C++ Examples

Tutorials

Check out our tutorials for step-by-step guides on using MSCCL++.

mscclpp-test

NOTE: mscclpp-test is NOT a performance benchmark. If you want to get the latest performance numbers, please use the Python benchmark or the NCCL APIs instead.

mscclpp-test is a set of C++ implementation examples. It requires MPI on the system, and the path should be provided via MPI_HOME environment variable to the CMake build system.

$ MPI_HOME=/path/to/mpi cmake -DCMAKE_BUILD_TYPE=Release ..
$ make -j allgather_test_perf allreduce_test_perf

For example, the following command runs the allreduce5 algorithm with 8 GPUs starting from 3MB to 48MB messages, by doubling the message size in between. You can try different algorithms by changing the -k 5 option to another value (e.g., -k 3 runs allreduce3).
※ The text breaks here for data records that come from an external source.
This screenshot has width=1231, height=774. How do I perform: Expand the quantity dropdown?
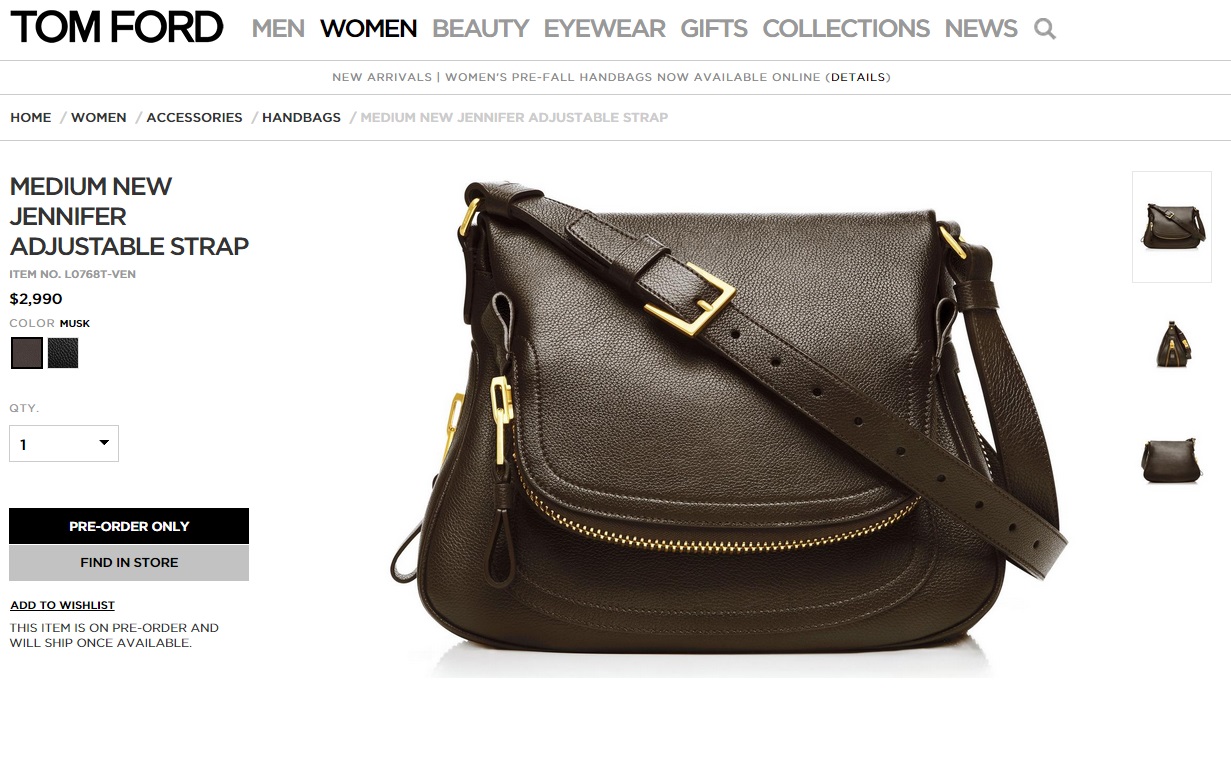pyautogui.click(x=64, y=444)
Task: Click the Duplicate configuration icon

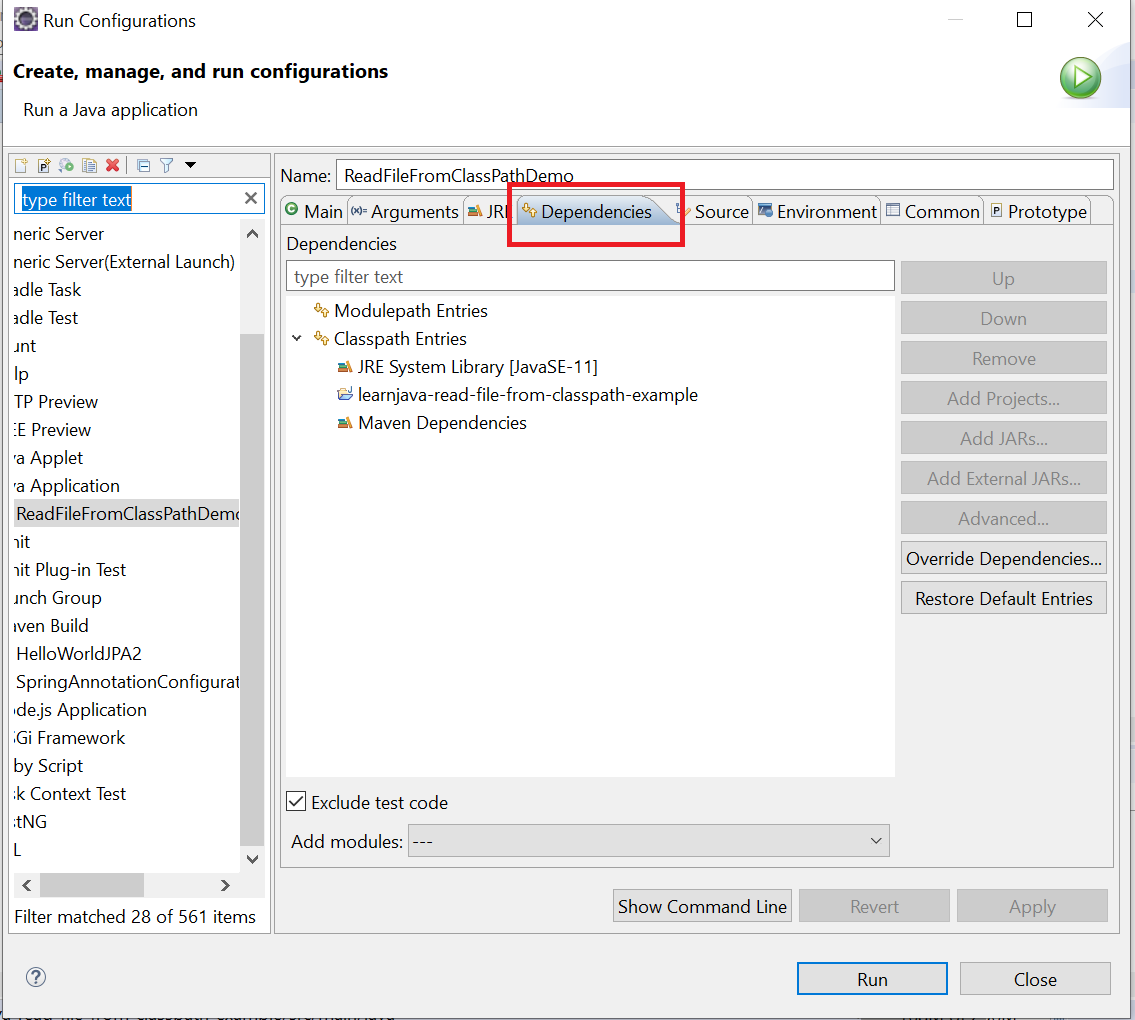Action: 90,166
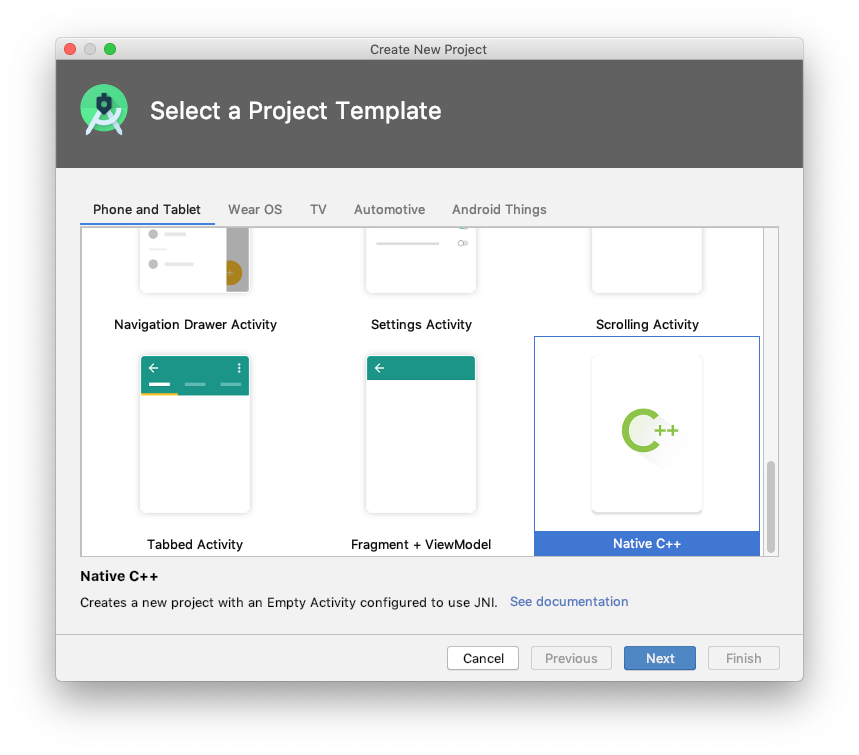
Task: Click back arrow in Fragment + ViewModel preview
Action: 379,368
Check all algorithms from the code: allreduce_test.cu and allgather_test.cu.

$ mpirun --bind-to numa -np 8 ./test/mscclpp-test/allreduce_test_perf -b 3m -e 48m -G 100 -n 100 -w 20 -f 2 -k 5

NOTE: a few algorithms set a condition on the total data size, such as to be a multiple of 3. If the condition is unmet, the command will throw a regarding error.

Check the help message for more details.

$ ./test/mscclpp-test/allreduce_test_perf --help
USAGE: allreduce_test_perf
        [-b,--minbytes <min size in bytes>]
        [-e,--maxbytes <max size in bytes>]
        [-i,--stepbytes <increment size>]
        [-f,--stepfactor <increment factor>]
        [-n,--iters <iteration count>]
        [-w,--warmup_iters <warmup iteration count>]
        [-c,--check <0/1>]
        [-T,--timeout <time in seconds>]
        [-G,--cudagraph <num graph launches>]
        [-a,--average <0/1/2/3> report average iteration time <0=RANK0/1=AVG/2=MIN/3=MAX>]
        [-k,--kernel_num <kernel number of commnication primitive>]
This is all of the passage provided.